まずは作成したラダープログラムとタッチパネル画面をPLCに転送します。スイッチと文字表示があるだけなので見栄えのしない画面です(最初の写真)。RS232CにはELM327も接続していますが、電源のみ供給していた状態では電源ランプの他に右側2つのランプも点灯していましたが、RS232Cで接続していると右側2つのランプは消灯し、電源ランプのみの点灯になりました。

この状態でタッチパネルに作成したスイッチを押して、ELM327に「ATZ」のコマンドを送ってみました。・・・が、無反応です。ELM327のランプも電源以外に点灯するランプはありません。ラダープログラムや送信コマンドの設定を見返しましたが、プログラムはともかくコマンド設定は正直何が正しくて何が間違いなのかもよく分かりません。一度基本に戻ってRS232Cの配線を確認します。

ELM327のデータシート(リンク先はpdf)にはELM327チップを用いたアプリケーション例も記載されています(79ページ目以降)。
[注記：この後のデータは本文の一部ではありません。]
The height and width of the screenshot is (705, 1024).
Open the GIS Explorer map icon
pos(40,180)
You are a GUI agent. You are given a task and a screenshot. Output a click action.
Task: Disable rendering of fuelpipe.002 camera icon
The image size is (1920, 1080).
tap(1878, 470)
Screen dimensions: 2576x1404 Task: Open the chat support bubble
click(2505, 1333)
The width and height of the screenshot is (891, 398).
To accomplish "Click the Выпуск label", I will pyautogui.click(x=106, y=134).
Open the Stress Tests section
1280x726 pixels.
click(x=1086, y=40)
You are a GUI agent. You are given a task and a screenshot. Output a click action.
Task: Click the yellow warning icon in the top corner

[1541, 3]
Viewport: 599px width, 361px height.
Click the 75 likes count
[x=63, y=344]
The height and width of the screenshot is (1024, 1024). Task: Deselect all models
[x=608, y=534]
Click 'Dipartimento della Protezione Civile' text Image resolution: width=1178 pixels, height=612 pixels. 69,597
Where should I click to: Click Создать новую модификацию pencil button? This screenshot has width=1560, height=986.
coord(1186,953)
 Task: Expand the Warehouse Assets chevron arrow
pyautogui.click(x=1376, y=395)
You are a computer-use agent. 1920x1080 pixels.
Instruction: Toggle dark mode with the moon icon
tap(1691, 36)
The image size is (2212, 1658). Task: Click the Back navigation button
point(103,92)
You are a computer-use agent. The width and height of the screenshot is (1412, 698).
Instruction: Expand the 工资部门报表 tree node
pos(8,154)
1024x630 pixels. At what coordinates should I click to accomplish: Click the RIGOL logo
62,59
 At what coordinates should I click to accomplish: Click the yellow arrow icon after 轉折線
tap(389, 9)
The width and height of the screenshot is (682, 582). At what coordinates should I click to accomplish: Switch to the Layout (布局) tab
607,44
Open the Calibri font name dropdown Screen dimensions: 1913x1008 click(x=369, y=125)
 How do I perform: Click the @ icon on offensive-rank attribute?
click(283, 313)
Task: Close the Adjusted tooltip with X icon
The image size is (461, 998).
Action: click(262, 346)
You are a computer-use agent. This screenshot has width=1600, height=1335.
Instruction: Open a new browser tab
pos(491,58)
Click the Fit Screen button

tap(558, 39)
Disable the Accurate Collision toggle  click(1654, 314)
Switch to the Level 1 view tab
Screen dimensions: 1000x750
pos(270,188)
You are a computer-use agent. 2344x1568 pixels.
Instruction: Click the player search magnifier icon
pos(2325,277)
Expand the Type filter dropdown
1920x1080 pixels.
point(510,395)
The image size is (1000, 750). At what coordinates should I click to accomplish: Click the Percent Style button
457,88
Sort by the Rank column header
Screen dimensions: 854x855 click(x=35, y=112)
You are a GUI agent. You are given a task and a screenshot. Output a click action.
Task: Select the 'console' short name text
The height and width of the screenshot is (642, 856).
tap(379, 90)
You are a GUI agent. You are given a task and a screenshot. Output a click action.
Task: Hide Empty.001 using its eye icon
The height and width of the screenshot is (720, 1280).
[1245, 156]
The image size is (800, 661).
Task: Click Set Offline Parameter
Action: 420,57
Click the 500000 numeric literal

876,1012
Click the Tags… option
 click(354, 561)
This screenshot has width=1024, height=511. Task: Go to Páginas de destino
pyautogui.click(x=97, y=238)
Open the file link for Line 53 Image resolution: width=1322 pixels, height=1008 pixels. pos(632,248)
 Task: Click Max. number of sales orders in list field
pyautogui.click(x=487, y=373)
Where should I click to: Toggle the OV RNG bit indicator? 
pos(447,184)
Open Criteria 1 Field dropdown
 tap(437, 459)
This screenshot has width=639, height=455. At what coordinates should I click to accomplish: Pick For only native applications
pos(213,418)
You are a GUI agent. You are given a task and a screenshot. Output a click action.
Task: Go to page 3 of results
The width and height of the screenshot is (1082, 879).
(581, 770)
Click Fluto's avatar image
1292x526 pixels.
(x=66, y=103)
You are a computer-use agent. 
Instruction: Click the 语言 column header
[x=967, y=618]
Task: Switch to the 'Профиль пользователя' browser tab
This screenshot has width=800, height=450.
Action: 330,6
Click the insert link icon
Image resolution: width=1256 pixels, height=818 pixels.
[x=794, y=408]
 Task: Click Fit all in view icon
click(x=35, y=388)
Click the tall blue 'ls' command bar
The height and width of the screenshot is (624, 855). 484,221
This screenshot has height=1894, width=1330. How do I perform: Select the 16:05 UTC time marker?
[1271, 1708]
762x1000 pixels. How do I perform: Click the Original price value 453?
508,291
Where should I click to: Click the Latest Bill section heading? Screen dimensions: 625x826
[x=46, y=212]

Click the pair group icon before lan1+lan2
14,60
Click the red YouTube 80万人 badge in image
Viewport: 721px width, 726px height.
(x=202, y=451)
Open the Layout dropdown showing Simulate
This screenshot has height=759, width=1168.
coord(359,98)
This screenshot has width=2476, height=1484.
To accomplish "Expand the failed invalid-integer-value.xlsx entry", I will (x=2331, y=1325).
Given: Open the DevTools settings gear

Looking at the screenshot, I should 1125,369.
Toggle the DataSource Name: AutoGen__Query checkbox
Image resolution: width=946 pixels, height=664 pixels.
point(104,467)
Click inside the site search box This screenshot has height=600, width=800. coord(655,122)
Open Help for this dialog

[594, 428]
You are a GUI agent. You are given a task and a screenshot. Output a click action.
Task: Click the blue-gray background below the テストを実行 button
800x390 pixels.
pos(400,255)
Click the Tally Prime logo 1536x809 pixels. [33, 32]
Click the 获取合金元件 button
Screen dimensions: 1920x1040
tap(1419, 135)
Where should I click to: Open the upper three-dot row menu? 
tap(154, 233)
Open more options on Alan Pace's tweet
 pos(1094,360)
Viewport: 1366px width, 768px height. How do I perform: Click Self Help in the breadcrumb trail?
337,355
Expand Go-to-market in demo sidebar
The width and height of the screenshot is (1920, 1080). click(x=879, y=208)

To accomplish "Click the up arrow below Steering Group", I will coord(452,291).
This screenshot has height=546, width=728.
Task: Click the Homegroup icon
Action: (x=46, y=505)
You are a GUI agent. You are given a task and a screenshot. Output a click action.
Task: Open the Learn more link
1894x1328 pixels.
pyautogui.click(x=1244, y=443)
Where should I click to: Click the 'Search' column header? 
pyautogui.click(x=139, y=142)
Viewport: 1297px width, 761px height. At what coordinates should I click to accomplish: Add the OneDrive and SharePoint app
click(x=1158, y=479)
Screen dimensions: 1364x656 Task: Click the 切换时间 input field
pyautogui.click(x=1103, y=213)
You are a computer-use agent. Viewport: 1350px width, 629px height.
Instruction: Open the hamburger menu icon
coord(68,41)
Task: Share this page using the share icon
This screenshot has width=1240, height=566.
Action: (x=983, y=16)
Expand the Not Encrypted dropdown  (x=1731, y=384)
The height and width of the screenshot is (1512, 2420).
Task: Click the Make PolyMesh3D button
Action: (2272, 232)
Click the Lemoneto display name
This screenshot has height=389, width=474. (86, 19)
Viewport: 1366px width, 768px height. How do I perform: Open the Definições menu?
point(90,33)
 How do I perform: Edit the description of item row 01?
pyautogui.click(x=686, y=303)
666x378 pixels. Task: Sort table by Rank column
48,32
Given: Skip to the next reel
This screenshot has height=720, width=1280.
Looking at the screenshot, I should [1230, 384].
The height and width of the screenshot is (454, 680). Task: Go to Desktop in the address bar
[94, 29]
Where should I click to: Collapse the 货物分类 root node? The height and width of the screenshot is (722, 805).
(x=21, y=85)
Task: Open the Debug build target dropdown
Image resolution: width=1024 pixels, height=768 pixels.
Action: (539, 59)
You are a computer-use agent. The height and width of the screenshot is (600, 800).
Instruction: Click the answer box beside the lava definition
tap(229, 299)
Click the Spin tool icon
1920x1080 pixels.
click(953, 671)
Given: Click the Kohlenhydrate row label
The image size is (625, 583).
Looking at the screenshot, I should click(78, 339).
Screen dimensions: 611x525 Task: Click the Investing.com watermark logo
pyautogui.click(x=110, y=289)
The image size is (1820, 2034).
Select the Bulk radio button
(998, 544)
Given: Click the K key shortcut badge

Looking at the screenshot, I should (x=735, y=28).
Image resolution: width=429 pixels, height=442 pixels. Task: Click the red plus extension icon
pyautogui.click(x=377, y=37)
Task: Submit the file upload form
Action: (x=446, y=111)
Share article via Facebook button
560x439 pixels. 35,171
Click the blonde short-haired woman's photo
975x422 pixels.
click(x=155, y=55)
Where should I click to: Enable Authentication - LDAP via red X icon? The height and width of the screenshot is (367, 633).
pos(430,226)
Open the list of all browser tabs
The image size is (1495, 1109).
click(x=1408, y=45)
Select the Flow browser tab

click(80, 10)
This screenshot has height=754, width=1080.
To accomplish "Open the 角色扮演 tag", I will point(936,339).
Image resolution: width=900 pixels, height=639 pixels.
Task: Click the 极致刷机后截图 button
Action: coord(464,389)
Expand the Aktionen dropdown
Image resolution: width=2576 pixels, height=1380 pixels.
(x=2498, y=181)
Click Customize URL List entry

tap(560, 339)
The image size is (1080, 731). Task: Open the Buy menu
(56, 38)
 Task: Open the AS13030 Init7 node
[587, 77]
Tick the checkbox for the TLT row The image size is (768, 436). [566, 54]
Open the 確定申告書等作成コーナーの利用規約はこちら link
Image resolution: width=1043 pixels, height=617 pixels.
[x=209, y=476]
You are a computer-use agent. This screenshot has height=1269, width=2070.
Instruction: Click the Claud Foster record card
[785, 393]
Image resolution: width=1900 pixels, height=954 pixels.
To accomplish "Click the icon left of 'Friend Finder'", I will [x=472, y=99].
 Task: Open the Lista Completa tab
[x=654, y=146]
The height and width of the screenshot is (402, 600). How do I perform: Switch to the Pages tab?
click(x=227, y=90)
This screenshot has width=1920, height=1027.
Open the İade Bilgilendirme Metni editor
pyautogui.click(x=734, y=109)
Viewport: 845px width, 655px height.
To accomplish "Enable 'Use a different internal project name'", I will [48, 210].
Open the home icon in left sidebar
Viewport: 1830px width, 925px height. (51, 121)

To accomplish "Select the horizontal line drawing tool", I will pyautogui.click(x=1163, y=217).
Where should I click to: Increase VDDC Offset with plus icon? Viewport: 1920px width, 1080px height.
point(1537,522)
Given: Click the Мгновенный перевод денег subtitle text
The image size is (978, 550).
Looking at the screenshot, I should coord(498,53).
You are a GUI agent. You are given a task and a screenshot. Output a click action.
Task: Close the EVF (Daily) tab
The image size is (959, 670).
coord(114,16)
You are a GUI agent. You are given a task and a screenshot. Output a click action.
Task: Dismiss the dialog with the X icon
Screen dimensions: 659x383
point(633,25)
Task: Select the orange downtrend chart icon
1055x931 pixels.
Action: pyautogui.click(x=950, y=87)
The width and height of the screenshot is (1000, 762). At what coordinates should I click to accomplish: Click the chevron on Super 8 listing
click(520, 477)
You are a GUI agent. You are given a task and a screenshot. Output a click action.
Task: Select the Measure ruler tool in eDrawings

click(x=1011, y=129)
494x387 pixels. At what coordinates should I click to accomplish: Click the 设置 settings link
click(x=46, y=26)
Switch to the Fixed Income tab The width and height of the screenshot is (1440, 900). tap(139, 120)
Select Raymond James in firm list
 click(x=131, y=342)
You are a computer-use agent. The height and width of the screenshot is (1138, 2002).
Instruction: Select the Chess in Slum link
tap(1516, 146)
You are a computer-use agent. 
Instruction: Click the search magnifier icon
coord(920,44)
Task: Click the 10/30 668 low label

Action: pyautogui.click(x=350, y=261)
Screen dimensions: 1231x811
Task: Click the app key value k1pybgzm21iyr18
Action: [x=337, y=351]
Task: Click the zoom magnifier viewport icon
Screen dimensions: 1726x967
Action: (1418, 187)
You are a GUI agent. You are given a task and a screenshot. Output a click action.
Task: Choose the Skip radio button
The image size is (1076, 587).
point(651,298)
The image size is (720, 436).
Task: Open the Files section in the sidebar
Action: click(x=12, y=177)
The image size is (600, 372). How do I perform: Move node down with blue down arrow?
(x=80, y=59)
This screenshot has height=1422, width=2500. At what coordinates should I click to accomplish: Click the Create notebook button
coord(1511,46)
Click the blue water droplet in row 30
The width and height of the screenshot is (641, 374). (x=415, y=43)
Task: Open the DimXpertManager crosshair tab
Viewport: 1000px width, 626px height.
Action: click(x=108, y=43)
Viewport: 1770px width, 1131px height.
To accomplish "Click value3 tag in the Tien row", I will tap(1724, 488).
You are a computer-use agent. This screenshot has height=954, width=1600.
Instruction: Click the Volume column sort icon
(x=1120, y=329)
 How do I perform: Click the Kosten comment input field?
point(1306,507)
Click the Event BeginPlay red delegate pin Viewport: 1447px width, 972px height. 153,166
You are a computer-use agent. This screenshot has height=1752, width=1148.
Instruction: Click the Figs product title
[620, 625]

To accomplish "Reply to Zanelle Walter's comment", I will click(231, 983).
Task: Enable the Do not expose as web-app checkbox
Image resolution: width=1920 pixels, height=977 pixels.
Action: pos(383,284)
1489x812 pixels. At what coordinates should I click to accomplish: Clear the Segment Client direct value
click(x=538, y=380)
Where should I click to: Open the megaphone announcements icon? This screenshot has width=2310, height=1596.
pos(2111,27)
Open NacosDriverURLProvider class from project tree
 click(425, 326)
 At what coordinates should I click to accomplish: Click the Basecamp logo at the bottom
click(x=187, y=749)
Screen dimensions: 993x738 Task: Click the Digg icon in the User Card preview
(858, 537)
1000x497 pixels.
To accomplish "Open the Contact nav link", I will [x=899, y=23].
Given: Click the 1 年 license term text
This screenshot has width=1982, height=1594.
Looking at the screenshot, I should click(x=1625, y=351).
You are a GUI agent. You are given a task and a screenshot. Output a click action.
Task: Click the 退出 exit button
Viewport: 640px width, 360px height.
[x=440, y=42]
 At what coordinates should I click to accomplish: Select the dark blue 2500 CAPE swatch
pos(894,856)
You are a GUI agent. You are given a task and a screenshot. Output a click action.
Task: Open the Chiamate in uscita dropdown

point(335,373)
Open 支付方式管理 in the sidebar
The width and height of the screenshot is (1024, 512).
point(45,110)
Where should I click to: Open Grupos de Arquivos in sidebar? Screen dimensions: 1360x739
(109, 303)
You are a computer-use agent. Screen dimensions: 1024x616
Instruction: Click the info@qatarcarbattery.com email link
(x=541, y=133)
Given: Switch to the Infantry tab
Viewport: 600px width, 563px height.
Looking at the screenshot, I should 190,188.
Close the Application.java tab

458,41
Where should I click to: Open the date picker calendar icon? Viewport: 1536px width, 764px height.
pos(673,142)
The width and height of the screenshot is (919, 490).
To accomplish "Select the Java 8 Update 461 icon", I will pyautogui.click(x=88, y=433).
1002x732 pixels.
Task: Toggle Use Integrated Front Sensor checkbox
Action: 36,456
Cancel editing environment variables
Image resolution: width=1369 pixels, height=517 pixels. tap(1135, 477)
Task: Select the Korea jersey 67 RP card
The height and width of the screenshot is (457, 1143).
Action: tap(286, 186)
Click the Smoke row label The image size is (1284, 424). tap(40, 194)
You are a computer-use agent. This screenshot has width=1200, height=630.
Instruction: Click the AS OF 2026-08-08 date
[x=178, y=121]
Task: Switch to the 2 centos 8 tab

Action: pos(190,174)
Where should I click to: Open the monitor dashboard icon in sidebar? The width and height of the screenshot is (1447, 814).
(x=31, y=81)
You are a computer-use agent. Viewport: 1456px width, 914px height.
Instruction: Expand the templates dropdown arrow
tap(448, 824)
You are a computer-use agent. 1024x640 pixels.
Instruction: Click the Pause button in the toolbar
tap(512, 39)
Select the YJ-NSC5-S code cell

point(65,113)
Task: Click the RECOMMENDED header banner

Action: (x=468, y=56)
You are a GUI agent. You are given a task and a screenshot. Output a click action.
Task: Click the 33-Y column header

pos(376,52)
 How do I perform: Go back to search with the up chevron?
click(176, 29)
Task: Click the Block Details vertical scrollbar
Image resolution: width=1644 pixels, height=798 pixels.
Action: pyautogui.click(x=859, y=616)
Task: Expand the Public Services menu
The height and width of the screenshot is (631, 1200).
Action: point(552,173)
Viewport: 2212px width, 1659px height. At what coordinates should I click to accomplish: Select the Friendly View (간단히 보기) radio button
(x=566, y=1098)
この中にはRS232C用の例もあり、これを見るとD-Sub9ピンメスコネクターで2番(RxD)はELM327チップの17番(RS232Tx)、3番の(TxD)は18番(RS232Rx)に繋がっていて、ELM327の内部で逆転しています。そういえばRS232Cってストレートやクロスといったケーブルがあって、周辺機器の中には機器内で逆転している物があった記憶があります。ELM327も同じ様なので、PLCのコネクターで送受信を入れ替えました。送信→受信ではなく、送信-送信、受信-受信になります。

再送信

これでもう一度PLCからコマンドを送ってみると、ELM327の右側2つのランプが一瞬点灯しました。しかしタッチパネルの文字表示には何も出ません。改めてコマンドを送ると再びランプが点灯するので、少なくとも送信は出来ていそうです。受信を確認するにはプログラム作成ソフトからPLCのモニタを行い、データデバイスの「D10」以降に何かデータが入ってないか確認します。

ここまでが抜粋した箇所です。